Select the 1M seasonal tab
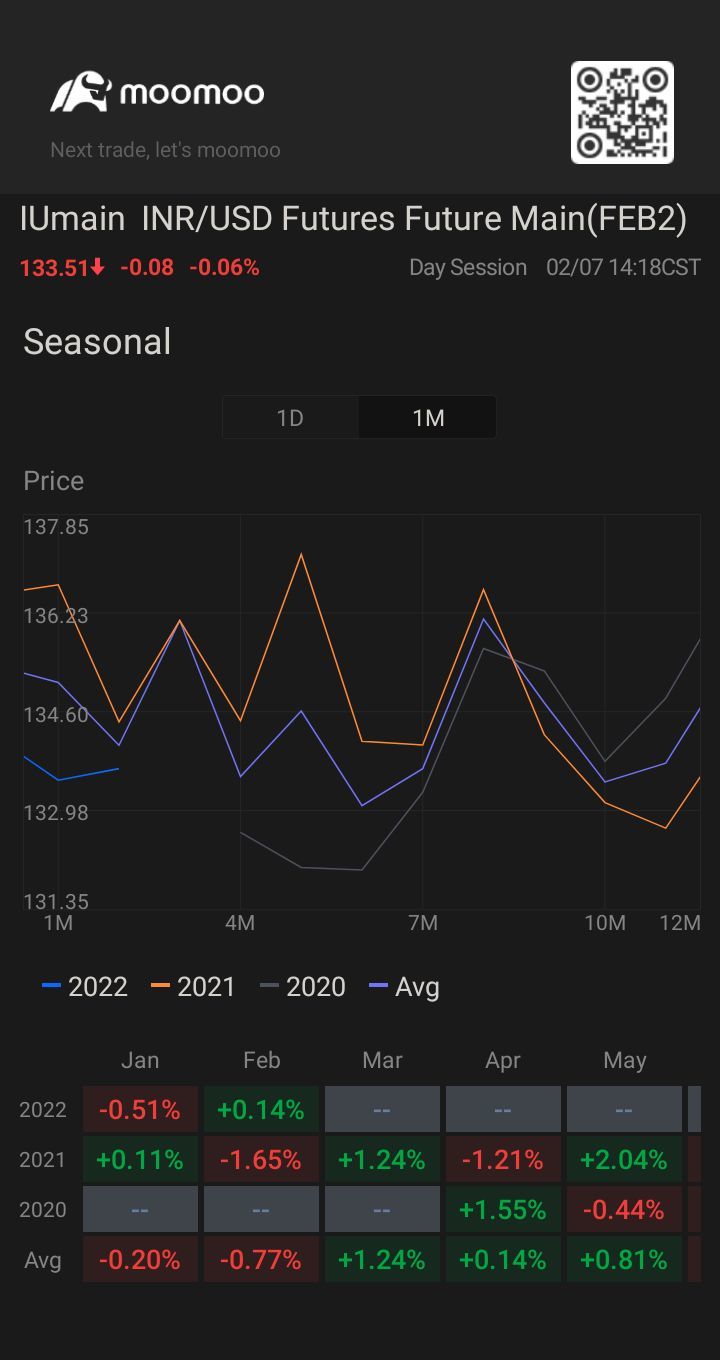 click(428, 418)
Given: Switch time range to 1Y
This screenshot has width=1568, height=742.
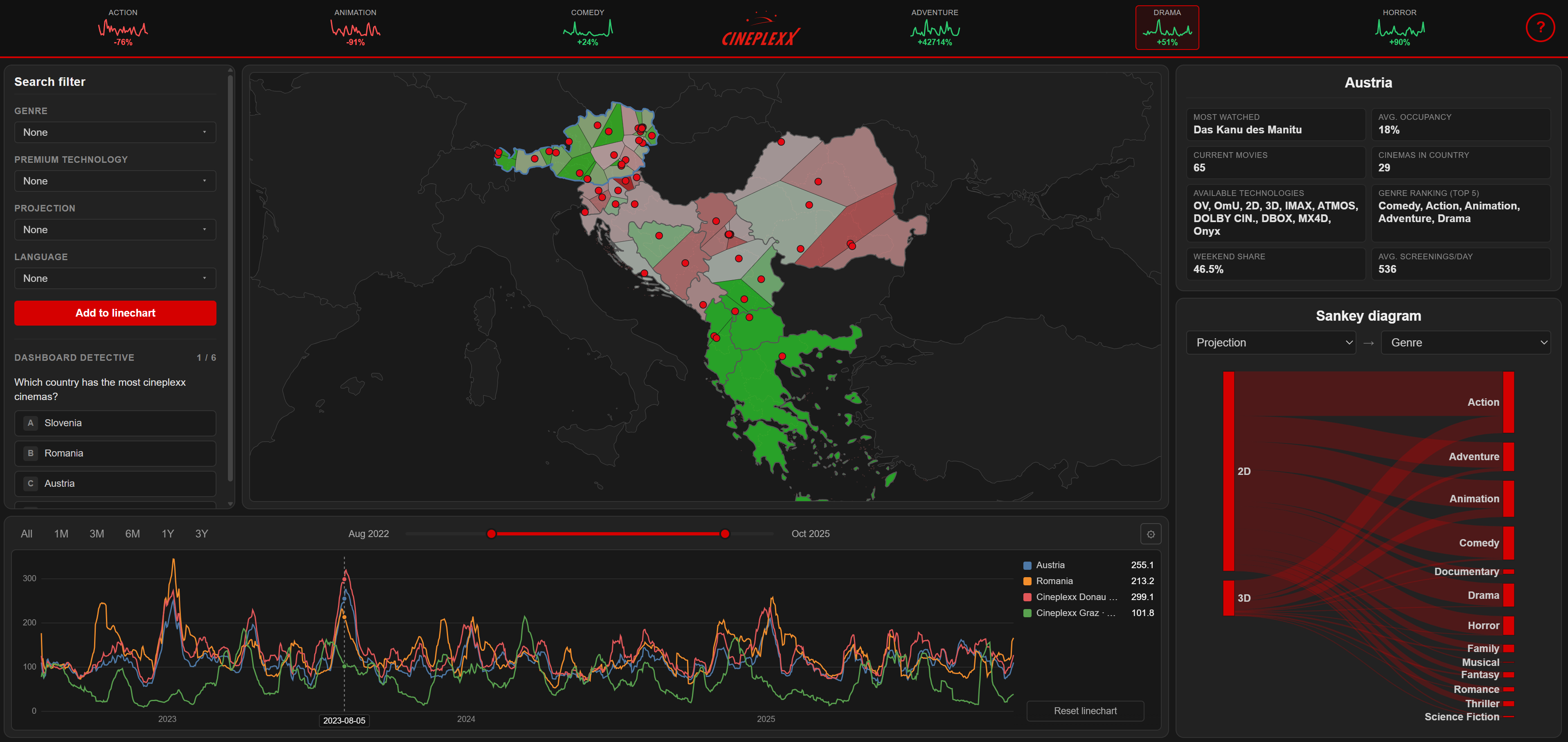Looking at the screenshot, I should pyautogui.click(x=168, y=534).
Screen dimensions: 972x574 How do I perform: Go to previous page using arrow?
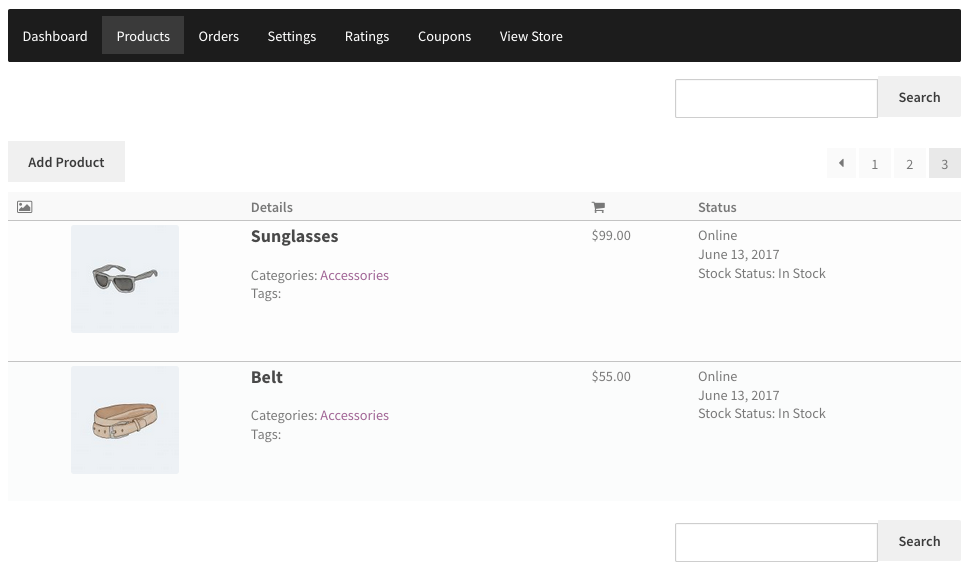841,163
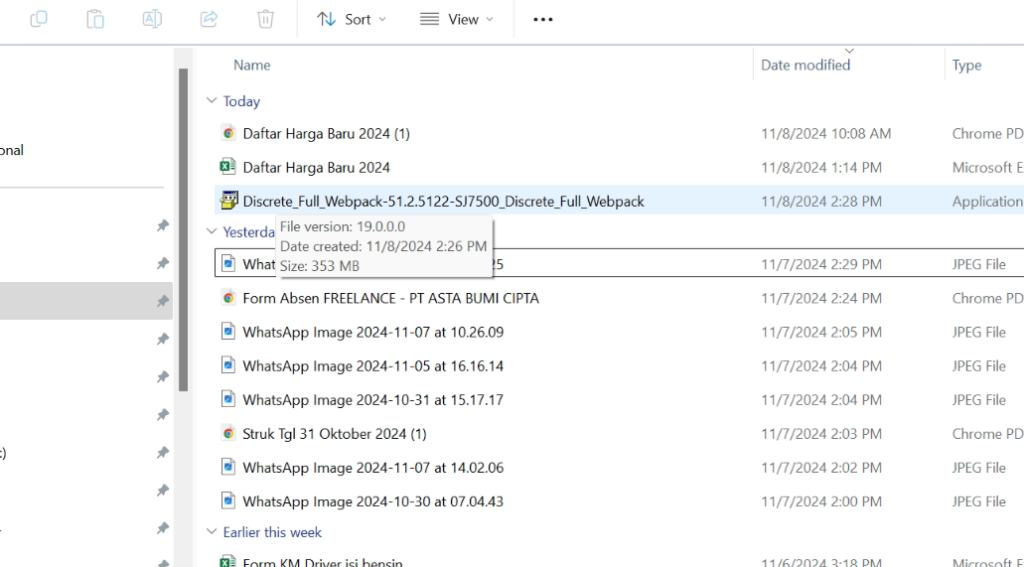Open the three-dot See more menu
1024x567 pixels.
543,19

---*---

-- What to do --
Print exactly the lines between the line containing "This screenshot has width=1568, height=742." and the last line of the entries above, including both, and nothing besides; skip the pictures.

-- Answer box --
This screenshot has width=1568, height=742.
Looking at the screenshot, I should pyautogui.click(x=168, y=534).
Screen dimensions: 972x574 How do I perform: Go to previous page using arrow?
841,163
Open the three-dot See more menu
1024x567 pixels.
543,19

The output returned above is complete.